> PROBLEM REQUIREMENTS: Print the entries exactly; skip the pictures.

Dataset entries
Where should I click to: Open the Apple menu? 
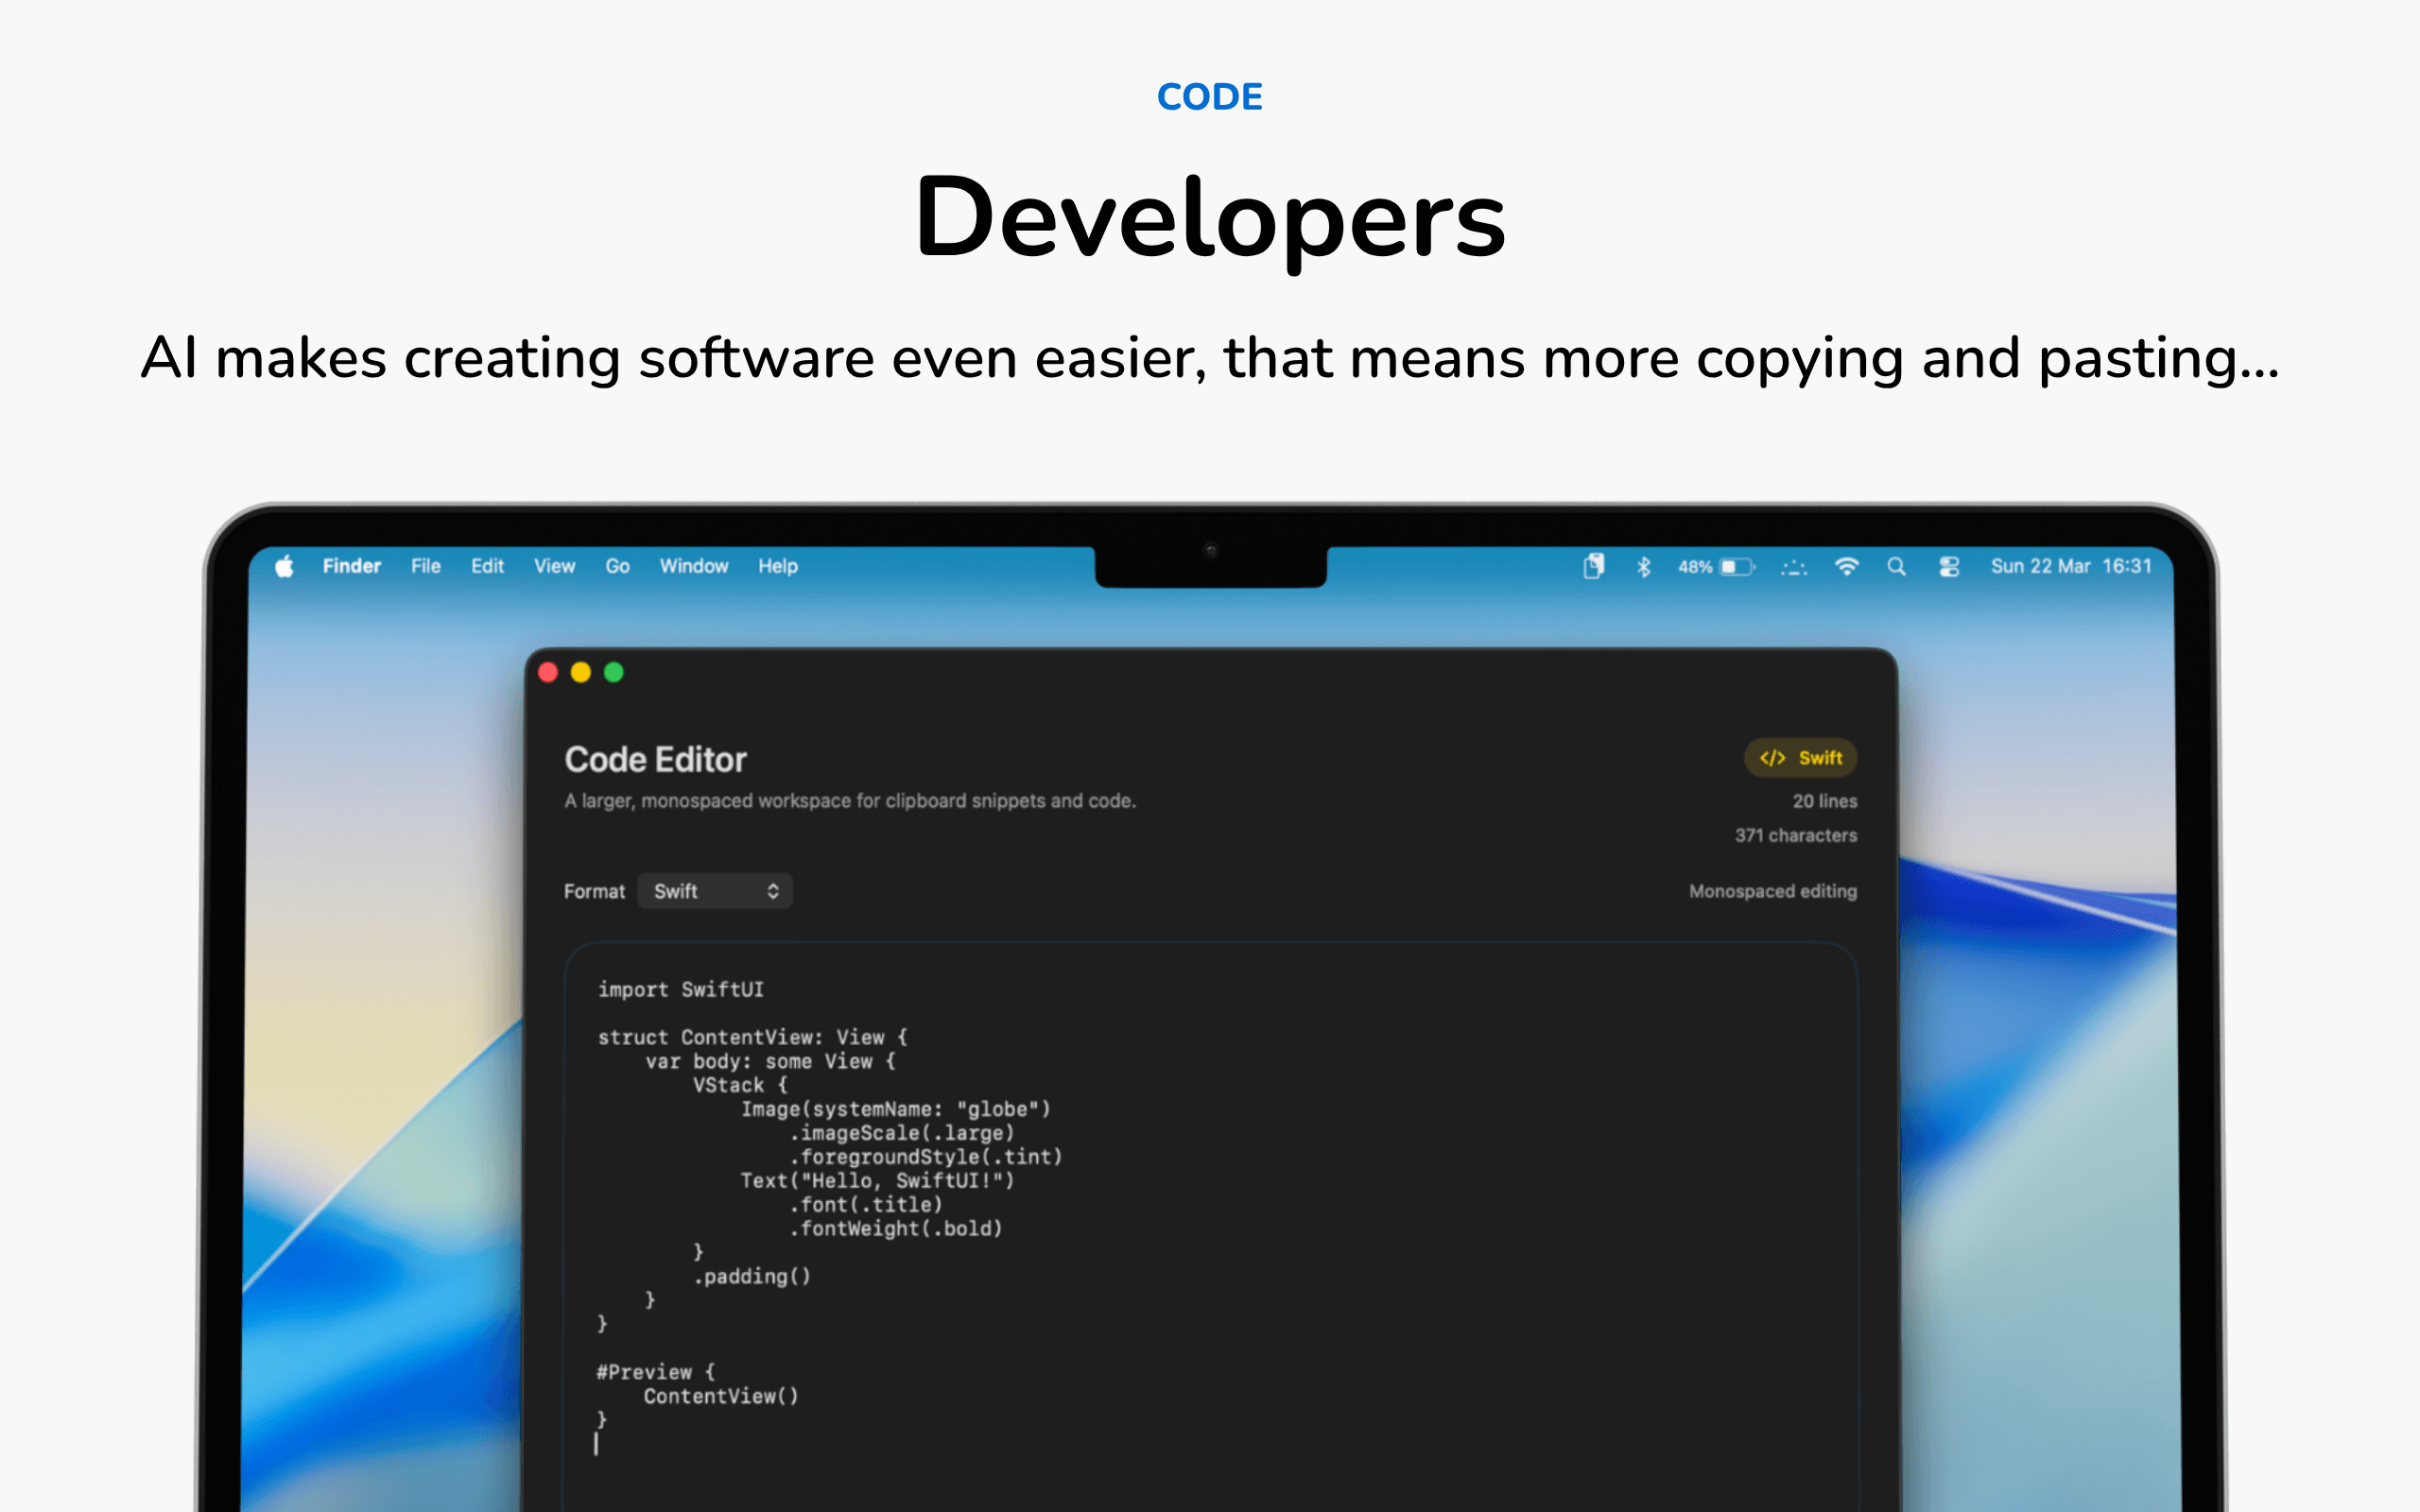coord(284,566)
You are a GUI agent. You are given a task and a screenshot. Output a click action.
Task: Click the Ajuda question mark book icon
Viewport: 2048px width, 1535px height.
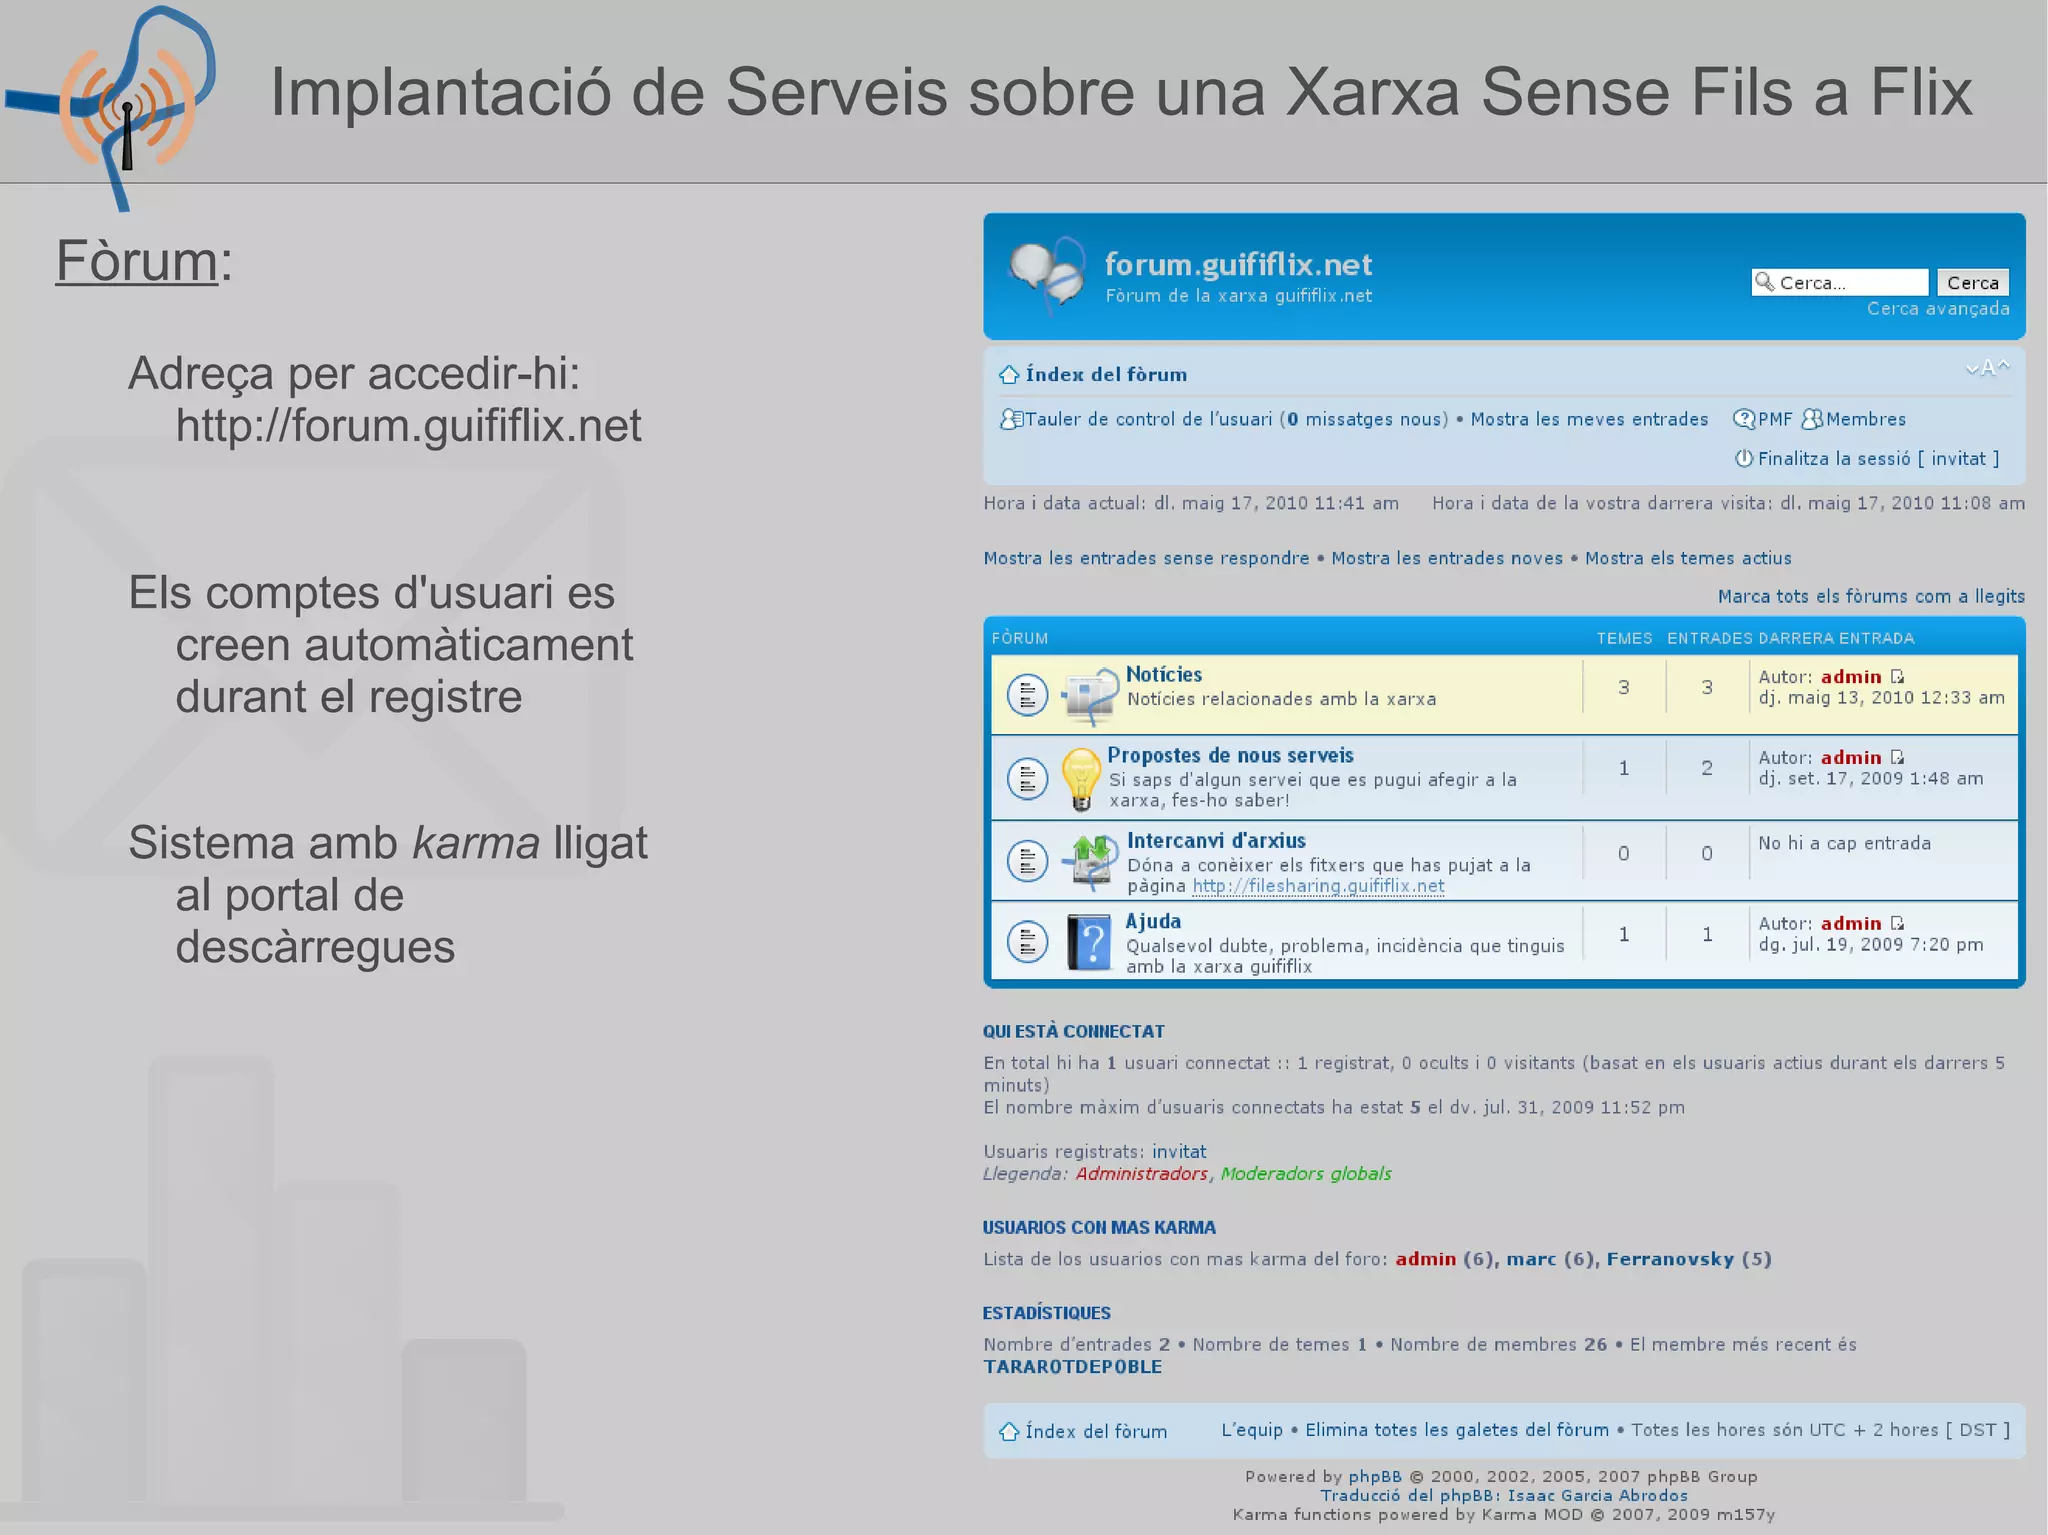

> EXERCISE OUTPUT:
Where should I click to: Open the Apple menu? 
coord(284,566)
You are a GUI agent. You are given a task and a screenshot. Output a click action.
Task: Click the Ajuda question mark book icon
Viewport: 2048px width, 1535px height.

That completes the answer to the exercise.